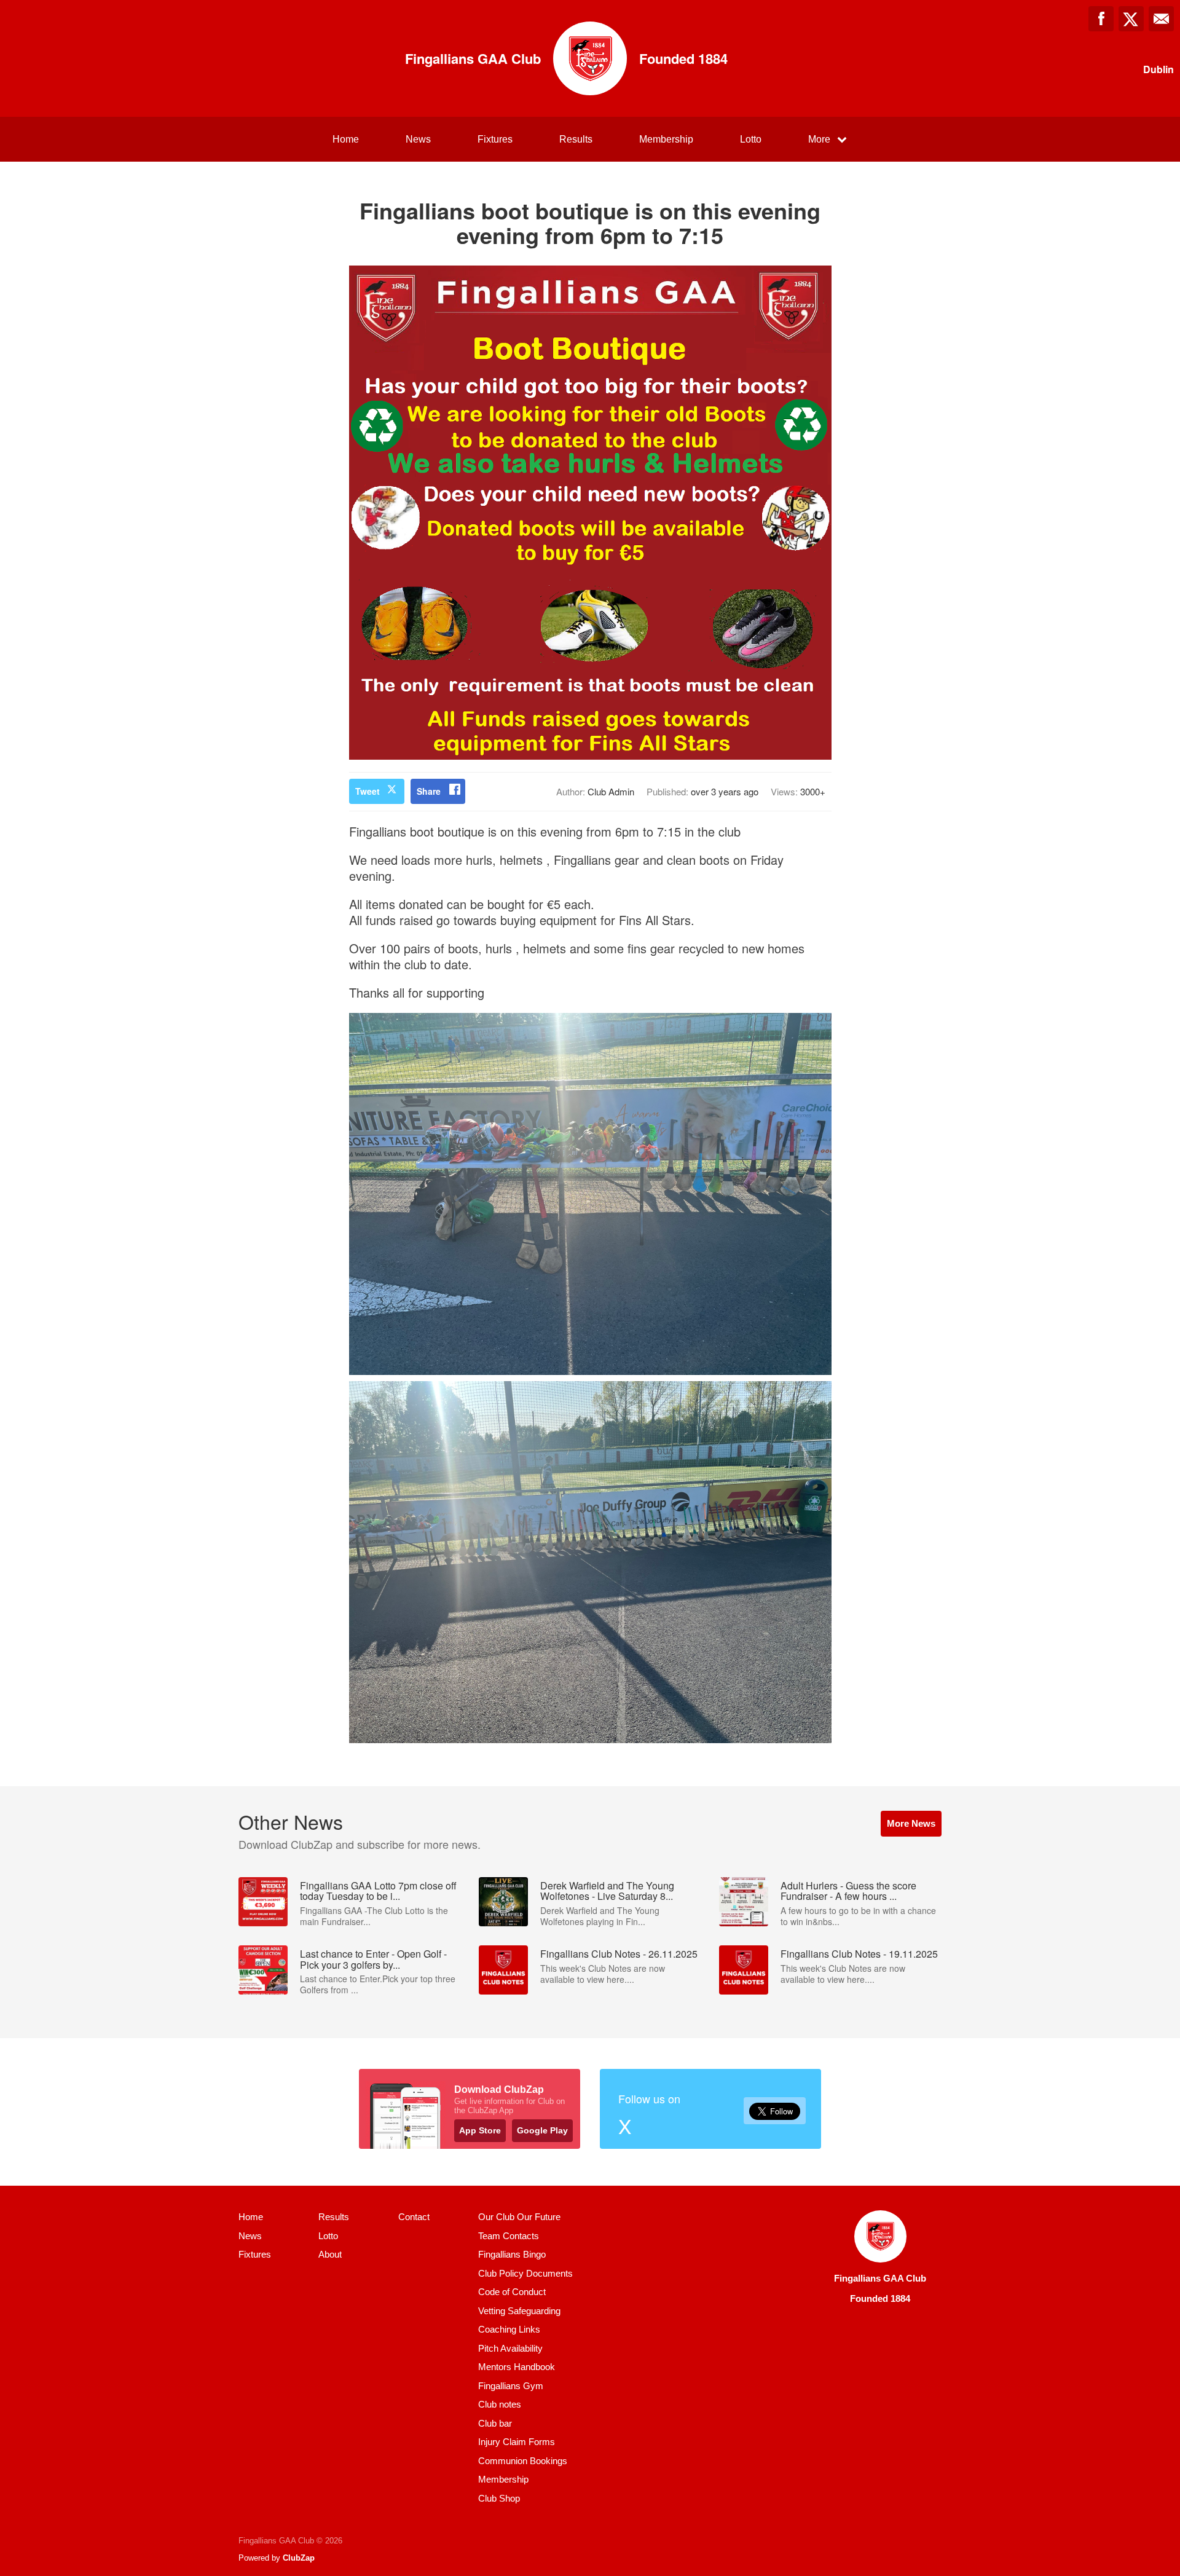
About (330, 2254)
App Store (480, 2130)
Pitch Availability (510, 2348)
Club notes (499, 2404)
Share (429, 791)
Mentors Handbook (516, 2366)
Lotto (750, 139)
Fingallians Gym (510, 2386)
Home (345, 139)
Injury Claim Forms (516, 2441)
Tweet (367, 791)
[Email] (1161, 18)
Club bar (495, 2423)
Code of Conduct (512, 2291)
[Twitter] (1131, 18)
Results (575, 139)
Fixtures (495, 139)
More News (911, 1823)
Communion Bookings (522, 2461)
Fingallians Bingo (512, 2254)
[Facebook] (1101, 18)
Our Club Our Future (519, 2217)
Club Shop (499, 2498)
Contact (414, 2217)
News (418, 139)
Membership (666, 139)
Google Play (542, 2130)
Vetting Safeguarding (519, 2311)
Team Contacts (508, 2236)
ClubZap (299, 2557)
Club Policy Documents (525, 2273)
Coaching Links (509, 2329)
* * *
▸ YOUR OBJECTIVE
Pictures do not belong in the copy. Reproduce the rest of the data exactly.

▸ RESULT FOR THIS TASK
About (330, 2254)
App Store (480, 2130)
Pitch Availability (510, 2348)
Club notes (499, 2404)
Share (429, 791)
Mentors Handbook (516, 2366)
Lotto (750, 139)
Fingallians Gym (510, 2386)
Home (345, 139)
Injury Claim Forms (516, 2441)
Tweet (367, 791)
[Email] (1161, 18)
Club bar (495, 2423)
Code of Conduct (512, 2291)
[Twitter] (1131, 18)
Results (575, 139)
Fixtures (495, 139)
More News (911, 1823)
Communion Bookings (522, 2461)
Fingallians Bingo (512, 2254)
[Facebook] (1101, 18)
Our Club Our Future (519, 2217)
Club Shop (499, 2498)
Contact (414, 2217)
News (418, 139)
Membership (666, 139)
Google Play (542, 2130)
Vetting Safeguarding (519, 2311)
Team Contacts (508, 2236)
ClubZap (299, 2557)
Club Policy Documents (525, 2273)
Coaching Links (509, 2329)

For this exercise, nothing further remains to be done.